Currently, the UK’s data protection laws draw from the EU’s General Data Protection Regulation (GDPR). However, it has expressed disappointment with the overall complexity of the regulation in the past. Following Brexit, lawmakers are seizing the opportunity to create what they call a more result-oriented and flexible data protection regime. It is currently unclear what exactly these reforms will entail, and concerns remain regarding the impact they would have on data flows between the EU and UK, and data protection for British citizens.
UK Wants Data Reforms Focused on “Outcomes”
The press briefing notes of the Queen’s Speech provide key information on the aims and goals behind the data protection reforms, but no details on actual legislation as of yet. While a draft of the bill likely won’t appear for months, the UK government has eyed Brexit as an opportunity to move away from a stringent and burdensome GDPR regime. The country has previously expressed its dissatisfaction with the EU’s data regulation while also showing an intent to create a better framework. In particular, prime minister Boris Johnson’s legislative goals are to provide a “pro-growth and trusted” framework, which does not encourage unnecessary paperwork, or place excessive “burdens on businesses” as the current law does. Officials also said the reforms will benefit the country’s economy, allow for greater scientific innovation, and improve the lives of its citizens. To round it off, government officials said the data reforms should be focused on outcomes and results, rather than simply checking off boxes and meeting requirements. This falls in line with what the UK has said previously, and was one of its main criticisms of the GDPR.
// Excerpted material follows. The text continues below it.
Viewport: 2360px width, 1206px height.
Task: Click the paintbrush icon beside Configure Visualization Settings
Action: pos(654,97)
Reforms to Empower Data Watchdog
Another stated purpose of the reforms bill is to “modernize” the Information Commissioner’s Office (ICO). The ICO is the country’s data protection authority, and its main task is to ensure that companies comply with the UK’s data protection rules. Without revealing much information, the Government said that the bill will give the ICO the powers and capabilities to take stronger action against violators. Furthermore, the ICO will also be more accountable to parliament and the public. The third stated purpose is to increase industry participation in “smart data schemes.” This is an initiative that the UK government has actively worked on over the last year. It seeks to give individuals and small businesses more control over their data, such as assigning a trusted third party to make the best use of their data. The government said this will have great benefits in the healthcare treatments as it will improve health and social care data sharing. The UK government also said it supports improving data sharing between public bodies. Officials stated that data must be protected to a “gold standard,” while also enabling efficient sharing to improve public service delivery.
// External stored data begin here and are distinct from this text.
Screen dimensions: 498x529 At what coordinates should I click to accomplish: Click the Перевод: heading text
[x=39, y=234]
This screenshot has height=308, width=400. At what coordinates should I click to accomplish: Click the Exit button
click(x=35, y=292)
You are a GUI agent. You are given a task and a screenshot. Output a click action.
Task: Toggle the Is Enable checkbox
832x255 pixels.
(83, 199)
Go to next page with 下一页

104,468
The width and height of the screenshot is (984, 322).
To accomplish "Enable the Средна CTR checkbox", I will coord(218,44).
Possible Conflict with GDPR
Currently, the free flow of data is based on an agreement that the EU and UK signed last year. Any changes to the status quo will lead to a review of that agreement. The GDPR places a very high threshold of data protection on companies within the EU. Furthermore, it places a burden on other countries to maintain similar levels of data protection. Without such protections, data cannot flow freely between the EU and the other country in question. The EU’s rationale is that this ensures the safety of EU citizens’ data. The UK estimates that more efficient data flows could lead to a £27.8 billion increase in the country’s GDP. The government has said it will maintain a high level of data protection even with the reforms. However, it remains to be seen if these reforms can co-exist with the GDPR. The UK would still need to maintain the free flow of data and have access to the EU market.